6.Performative Politics: Unscripting the Identity Show
Chapter six briefly tours the dominant rise of performative ideals like intimacy, ordinariness, and spontaneity in electoral campaigns and political culture – archetypes inherited from reality TV and social media culture. Also foregrounded are the countervailing pressures that threaten to compromise political authenticity: namely, a two-faced candidate self, torn between base purity and centrist accommodation in polarized times, and marketplace motives, post-Citizens United, where small, grassroots donors scan as more authentic than backroom billionaires. Political consultants reveal their tactics to authenticate: from ad cliches in "realistic" settings like the main street diner and factory floor to back-staging lifestyle habits and press access to anchoring identity origins with rural, small-town bias. All this, however, represents the triumph of Rousseauian indulgence at the expense of Enlightenment sobriety: a politics of style for emotional engagement and consumer self-discovery, not rational petition and voter self-governance.
7.Populist Politics: Technologies of Informality
Populism animates and is animated by the ideals of political authenticity and chapter seven disentangles the nationalistic substance and rhetorical style defining this recent tide. Within digital politics, especially, this has been mythologized and strategized: from Howard Dean's blogger-netroots run through to Michael Bloomberg's army of meme-making influencer shills, we've seen crowdsourced flows, displaced journalists, increased output, and rough cut aesthetics all forcefully operative.
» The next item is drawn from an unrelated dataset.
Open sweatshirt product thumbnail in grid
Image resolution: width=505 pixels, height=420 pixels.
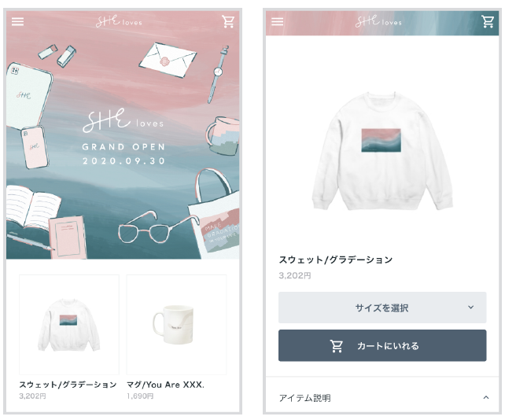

These dimensions set the stage for Donald Trump's emblematic triumph over Hillary Clinton: his raw, emotionally viral performance of authenticity (via both amateurish social media style and anti-PC substance) besting an opponent more scrutinized for calculating, two-faced-self reinvention than any woman in political history. Yet Trump ultimately delivered big for economic elites by talking like a blue-collar boor; a cultural populism that enabled policymaking detrimental to the very working-class folk who supposedly swooned to it.
Conclusion: The Business of Keeping it 'Real'
A brief, concluding chapter refreshes the many dots connected across media, culture, and politics in the panoramic preceding pages by restating the book's central theses about authenticity: that it represents a great (if not always good), collective yearning for self-autonomy from social pressures, commercial necessity, and technologized landscapes and that it finances a wide array of backstage scheming by campaign consultants, advertising executives, social media company leadership, and entertainment industry gatekeepers.